- **Excerpted records**

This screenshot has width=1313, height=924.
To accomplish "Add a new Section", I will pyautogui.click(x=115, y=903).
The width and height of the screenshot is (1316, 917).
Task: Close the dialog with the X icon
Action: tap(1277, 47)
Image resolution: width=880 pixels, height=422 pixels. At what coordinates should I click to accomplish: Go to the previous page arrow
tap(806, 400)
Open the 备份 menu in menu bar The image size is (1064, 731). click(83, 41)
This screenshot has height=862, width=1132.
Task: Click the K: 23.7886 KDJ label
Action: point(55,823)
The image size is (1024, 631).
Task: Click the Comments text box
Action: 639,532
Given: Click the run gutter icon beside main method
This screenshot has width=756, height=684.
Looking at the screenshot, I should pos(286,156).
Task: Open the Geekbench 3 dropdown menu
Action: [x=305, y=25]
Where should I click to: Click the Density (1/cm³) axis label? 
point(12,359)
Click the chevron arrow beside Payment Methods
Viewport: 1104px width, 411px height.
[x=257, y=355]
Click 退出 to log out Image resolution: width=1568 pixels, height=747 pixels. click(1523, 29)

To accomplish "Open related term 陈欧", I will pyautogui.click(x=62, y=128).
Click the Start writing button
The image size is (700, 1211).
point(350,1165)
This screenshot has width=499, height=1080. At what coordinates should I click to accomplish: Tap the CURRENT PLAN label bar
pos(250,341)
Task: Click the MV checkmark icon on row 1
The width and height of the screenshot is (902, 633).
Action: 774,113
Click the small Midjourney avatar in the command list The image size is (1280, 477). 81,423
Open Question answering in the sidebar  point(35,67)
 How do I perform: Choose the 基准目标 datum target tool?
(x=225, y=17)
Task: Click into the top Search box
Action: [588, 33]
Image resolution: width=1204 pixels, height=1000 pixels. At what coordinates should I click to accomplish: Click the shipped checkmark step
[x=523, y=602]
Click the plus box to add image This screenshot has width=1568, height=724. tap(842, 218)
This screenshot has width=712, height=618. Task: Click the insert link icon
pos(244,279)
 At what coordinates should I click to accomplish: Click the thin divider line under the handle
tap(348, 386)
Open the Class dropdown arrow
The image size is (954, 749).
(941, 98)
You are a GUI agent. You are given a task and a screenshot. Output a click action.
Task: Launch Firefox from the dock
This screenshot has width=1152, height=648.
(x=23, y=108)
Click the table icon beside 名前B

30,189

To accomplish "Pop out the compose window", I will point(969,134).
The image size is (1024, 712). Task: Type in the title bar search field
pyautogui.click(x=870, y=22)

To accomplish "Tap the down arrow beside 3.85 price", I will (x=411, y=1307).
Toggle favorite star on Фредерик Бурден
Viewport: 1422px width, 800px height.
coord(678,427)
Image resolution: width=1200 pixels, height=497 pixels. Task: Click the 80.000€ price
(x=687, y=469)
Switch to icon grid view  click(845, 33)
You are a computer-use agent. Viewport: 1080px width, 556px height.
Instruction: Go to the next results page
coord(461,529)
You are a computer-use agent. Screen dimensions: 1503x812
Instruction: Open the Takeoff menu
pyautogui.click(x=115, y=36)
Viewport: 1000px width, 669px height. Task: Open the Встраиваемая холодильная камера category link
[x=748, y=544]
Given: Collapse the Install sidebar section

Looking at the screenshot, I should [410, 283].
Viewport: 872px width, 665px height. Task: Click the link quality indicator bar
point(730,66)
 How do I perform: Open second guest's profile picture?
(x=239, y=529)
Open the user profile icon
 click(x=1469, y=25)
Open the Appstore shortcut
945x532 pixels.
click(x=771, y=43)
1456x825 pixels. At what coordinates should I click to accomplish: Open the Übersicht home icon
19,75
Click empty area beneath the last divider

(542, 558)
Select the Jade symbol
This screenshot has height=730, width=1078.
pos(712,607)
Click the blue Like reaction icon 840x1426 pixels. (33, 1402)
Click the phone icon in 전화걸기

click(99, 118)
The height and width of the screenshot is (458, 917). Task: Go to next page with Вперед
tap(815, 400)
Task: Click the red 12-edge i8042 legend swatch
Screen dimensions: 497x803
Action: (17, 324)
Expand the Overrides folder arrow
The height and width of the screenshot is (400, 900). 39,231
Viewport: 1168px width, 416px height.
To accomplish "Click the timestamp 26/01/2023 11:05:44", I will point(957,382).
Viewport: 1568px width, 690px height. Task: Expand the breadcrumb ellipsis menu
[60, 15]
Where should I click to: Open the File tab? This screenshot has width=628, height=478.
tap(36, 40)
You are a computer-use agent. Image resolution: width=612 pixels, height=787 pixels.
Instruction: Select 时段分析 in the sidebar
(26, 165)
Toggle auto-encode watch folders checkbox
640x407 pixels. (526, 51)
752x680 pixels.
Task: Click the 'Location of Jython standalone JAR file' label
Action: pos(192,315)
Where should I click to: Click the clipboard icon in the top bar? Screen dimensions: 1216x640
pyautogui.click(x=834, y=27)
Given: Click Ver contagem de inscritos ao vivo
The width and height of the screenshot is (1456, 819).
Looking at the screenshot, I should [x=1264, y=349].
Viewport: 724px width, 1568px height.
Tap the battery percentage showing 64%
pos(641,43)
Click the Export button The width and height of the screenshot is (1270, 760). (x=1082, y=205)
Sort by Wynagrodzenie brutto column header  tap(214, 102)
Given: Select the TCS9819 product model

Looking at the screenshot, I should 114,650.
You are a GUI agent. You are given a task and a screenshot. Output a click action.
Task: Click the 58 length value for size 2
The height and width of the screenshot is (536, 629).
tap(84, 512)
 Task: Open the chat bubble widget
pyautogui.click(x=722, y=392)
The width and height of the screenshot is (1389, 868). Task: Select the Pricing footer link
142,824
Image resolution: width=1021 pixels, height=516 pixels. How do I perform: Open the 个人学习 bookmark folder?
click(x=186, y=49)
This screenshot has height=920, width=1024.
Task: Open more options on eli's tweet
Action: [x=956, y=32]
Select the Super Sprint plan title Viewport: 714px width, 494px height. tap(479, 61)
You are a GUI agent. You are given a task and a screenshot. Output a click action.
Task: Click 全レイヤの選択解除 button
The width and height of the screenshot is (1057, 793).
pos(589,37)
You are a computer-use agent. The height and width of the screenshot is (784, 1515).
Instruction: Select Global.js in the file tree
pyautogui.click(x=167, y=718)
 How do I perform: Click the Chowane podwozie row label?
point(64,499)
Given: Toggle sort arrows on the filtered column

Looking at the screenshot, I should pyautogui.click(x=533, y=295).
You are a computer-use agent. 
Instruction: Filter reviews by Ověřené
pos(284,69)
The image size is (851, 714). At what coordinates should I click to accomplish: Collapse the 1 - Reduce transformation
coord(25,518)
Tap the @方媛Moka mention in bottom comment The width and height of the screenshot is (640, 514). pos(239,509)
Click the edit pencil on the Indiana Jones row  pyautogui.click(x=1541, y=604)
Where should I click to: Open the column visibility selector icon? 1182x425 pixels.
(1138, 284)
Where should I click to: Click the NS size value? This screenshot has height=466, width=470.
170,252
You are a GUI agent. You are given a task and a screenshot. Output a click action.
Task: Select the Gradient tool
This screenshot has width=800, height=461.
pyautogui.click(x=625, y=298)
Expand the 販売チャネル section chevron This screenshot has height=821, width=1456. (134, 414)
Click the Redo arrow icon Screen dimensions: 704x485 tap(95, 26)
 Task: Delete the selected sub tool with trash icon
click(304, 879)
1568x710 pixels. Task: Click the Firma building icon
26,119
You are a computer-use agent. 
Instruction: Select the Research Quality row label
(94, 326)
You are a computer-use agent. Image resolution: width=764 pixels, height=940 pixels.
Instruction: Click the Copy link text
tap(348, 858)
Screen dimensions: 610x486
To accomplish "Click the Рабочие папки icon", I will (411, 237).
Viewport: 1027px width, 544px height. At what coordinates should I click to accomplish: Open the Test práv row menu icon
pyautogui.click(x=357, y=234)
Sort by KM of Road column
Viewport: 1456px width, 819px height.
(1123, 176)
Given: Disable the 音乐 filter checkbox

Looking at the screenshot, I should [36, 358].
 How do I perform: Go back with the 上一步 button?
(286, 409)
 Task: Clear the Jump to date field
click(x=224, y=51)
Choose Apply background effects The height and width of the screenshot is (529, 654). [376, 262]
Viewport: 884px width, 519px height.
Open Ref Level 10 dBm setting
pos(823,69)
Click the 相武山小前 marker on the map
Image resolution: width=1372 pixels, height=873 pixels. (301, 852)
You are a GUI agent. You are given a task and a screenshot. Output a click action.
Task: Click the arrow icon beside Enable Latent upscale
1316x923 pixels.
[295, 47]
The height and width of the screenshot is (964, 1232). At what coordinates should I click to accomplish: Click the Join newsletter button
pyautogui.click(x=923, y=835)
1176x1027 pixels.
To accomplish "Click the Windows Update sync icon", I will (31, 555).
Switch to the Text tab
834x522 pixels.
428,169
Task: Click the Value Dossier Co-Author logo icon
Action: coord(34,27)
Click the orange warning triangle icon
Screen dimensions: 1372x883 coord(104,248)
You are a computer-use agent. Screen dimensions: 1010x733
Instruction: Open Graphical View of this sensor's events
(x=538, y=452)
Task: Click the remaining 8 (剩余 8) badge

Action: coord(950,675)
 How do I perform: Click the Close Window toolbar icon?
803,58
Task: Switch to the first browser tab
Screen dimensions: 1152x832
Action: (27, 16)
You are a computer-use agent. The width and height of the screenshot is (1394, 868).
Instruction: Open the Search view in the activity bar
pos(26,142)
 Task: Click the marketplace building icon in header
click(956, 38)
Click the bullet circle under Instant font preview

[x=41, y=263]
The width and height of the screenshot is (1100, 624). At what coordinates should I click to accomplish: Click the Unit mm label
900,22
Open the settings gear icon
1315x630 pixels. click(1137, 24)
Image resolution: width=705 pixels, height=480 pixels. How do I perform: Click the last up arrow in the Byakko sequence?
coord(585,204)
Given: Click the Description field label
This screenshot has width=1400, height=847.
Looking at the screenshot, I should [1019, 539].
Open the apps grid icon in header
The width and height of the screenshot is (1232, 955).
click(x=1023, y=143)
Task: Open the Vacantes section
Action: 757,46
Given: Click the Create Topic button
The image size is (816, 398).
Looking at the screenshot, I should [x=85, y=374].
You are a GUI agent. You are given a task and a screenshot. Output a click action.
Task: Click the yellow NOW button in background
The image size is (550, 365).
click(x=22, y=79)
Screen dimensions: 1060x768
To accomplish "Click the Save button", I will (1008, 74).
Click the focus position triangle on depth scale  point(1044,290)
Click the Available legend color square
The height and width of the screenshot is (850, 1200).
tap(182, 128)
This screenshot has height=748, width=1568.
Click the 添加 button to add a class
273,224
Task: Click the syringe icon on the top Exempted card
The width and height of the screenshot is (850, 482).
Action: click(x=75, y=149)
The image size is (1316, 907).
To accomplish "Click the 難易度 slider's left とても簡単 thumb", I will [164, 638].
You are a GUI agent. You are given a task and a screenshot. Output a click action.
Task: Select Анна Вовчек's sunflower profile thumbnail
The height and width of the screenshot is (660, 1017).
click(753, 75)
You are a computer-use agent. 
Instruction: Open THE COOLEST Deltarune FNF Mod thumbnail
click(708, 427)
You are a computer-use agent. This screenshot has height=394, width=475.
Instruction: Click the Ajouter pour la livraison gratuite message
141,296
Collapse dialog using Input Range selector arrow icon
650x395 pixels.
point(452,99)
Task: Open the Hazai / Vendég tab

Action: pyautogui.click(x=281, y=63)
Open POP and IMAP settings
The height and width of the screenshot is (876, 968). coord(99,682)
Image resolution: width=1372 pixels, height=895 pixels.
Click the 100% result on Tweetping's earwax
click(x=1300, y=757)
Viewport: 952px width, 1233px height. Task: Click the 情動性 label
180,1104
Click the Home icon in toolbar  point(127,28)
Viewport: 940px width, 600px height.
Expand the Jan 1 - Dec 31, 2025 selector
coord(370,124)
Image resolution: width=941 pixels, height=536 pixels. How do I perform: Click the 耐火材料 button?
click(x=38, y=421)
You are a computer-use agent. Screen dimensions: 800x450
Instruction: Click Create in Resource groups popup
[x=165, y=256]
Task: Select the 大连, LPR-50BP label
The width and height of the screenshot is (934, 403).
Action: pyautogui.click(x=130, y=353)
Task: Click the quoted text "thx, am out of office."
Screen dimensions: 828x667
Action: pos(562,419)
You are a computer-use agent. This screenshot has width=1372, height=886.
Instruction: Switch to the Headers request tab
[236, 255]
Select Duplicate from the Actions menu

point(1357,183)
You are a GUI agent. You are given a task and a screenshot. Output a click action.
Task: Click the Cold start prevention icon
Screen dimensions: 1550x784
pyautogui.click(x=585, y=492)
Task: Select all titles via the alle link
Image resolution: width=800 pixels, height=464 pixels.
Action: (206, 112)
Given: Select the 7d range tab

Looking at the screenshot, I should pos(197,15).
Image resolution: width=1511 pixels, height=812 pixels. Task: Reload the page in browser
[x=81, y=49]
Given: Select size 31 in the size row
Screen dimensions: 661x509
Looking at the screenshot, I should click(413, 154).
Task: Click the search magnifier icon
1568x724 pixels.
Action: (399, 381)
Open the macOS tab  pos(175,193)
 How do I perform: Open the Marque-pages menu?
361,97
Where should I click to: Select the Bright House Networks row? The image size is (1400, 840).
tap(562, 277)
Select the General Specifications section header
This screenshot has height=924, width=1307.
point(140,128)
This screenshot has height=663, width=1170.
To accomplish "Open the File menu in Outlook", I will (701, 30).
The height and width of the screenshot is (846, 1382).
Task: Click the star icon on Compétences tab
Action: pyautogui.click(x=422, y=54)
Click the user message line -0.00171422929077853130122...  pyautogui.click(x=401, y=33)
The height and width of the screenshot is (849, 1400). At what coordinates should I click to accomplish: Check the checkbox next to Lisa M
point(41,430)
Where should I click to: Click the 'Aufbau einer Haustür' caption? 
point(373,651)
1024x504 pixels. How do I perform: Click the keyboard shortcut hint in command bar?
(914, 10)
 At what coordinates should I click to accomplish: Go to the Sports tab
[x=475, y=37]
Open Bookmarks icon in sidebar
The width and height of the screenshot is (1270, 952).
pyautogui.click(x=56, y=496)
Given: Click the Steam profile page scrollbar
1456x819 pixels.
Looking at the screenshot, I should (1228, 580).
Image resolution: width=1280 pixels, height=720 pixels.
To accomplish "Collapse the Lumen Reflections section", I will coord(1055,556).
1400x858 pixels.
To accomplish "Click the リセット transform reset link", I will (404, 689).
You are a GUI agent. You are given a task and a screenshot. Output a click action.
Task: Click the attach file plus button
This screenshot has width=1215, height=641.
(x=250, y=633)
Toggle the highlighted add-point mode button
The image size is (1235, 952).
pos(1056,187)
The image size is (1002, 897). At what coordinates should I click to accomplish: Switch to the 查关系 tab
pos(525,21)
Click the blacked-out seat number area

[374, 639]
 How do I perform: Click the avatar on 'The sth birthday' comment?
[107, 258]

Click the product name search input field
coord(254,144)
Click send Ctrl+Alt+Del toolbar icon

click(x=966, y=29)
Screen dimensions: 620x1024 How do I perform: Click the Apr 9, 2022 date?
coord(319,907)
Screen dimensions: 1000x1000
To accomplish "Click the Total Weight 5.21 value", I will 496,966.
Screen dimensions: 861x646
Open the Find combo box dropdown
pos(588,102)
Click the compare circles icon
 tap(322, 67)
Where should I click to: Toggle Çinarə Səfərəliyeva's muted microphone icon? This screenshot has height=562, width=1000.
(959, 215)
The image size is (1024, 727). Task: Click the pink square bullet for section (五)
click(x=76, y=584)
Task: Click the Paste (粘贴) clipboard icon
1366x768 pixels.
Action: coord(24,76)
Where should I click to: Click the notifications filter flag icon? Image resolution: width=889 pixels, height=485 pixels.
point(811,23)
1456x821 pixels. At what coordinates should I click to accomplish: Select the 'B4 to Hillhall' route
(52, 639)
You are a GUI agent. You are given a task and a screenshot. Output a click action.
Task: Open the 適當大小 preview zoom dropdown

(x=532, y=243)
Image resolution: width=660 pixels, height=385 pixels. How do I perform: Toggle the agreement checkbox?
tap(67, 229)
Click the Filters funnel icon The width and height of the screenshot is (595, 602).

- **Your instructions**
Copy out the records word for word, starting with the line that contains "Task: Click the Paste (粘贴) clipboard icon" and going on through the end of the records.

- **Expected answer**
Task: Click the Paste (粘贴) clipboard icon
1366x768 pixels.
Action: coord(24,76)
Where should I click to: Click the notifications filter flag icon? Image resolution: width=889 pixels, height=485 pixels.
point(811,23)
1456x821 pixels. At what coordinates should I click to accomplish: Select the 'B4 to Hillhall' route
(52, 639)
You are a GUI agent. You are given a task and a screenshot. Output a click action.
Task: Open the 適當大小 preview zoom dropdown

(x=532, y=243)
Image resolution: width=660 pixels, height=385 pixels. How do I perform: Toggle the agreement checkbox?
tap(67, 229)
Click the Filters funnel icon The width and height of the screenshot is (595, 602).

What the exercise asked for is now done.